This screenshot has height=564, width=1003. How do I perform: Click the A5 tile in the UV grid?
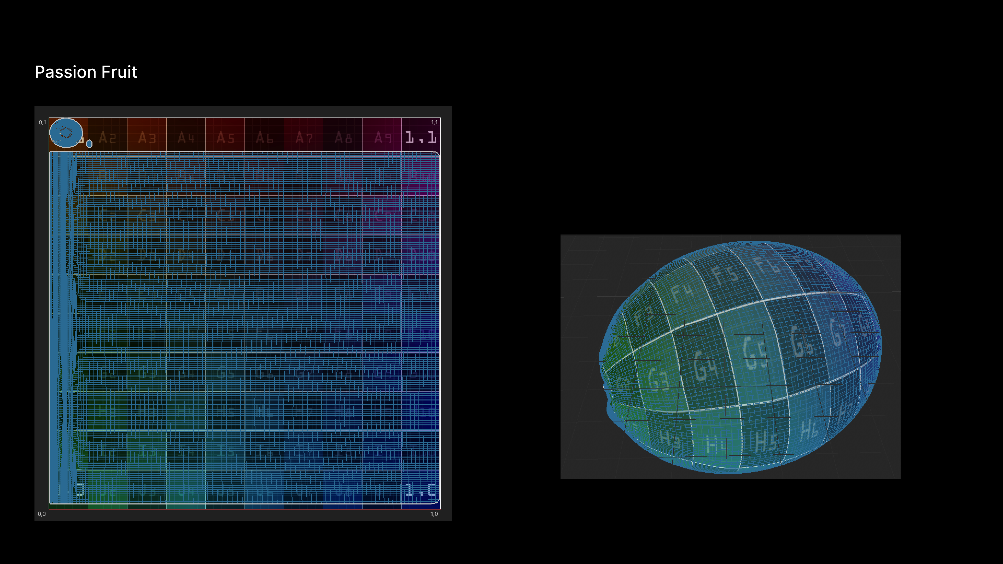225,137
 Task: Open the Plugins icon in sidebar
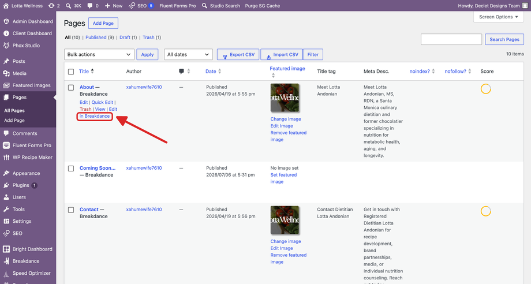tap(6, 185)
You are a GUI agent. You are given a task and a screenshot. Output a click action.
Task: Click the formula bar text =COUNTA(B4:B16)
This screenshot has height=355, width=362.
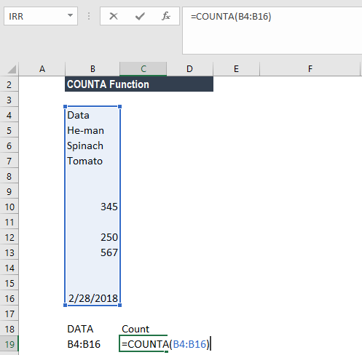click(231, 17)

--

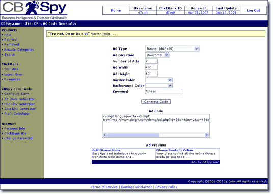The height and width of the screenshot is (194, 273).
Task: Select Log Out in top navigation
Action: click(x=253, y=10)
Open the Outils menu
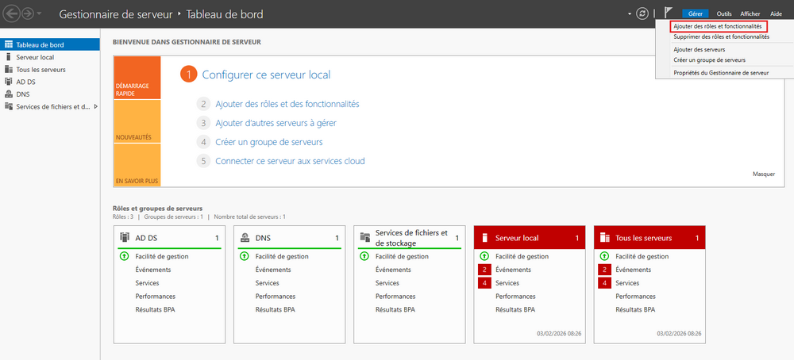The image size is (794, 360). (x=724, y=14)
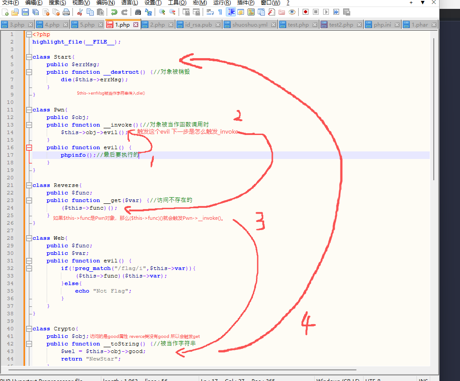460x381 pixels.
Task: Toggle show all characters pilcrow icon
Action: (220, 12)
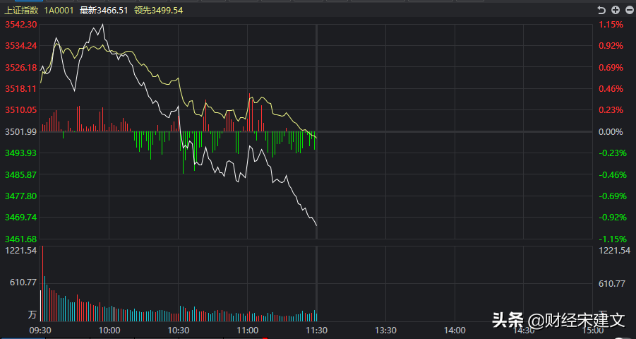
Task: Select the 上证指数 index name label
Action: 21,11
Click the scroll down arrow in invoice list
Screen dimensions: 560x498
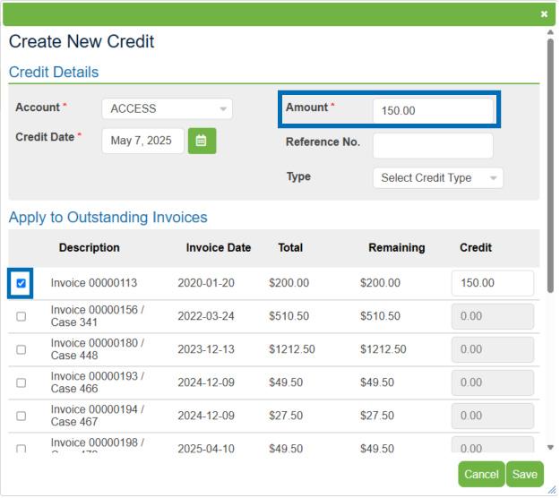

> [TASK BRIEF]
Pull out each line from the entries above that contains the word "This", copying every such line in full.

> [CORRECT OUTPUT]
This screenshot has height=564, width=1003. How do I perform: Click the A5 tile in the UV grid?
This screenshot has height=355, width=362.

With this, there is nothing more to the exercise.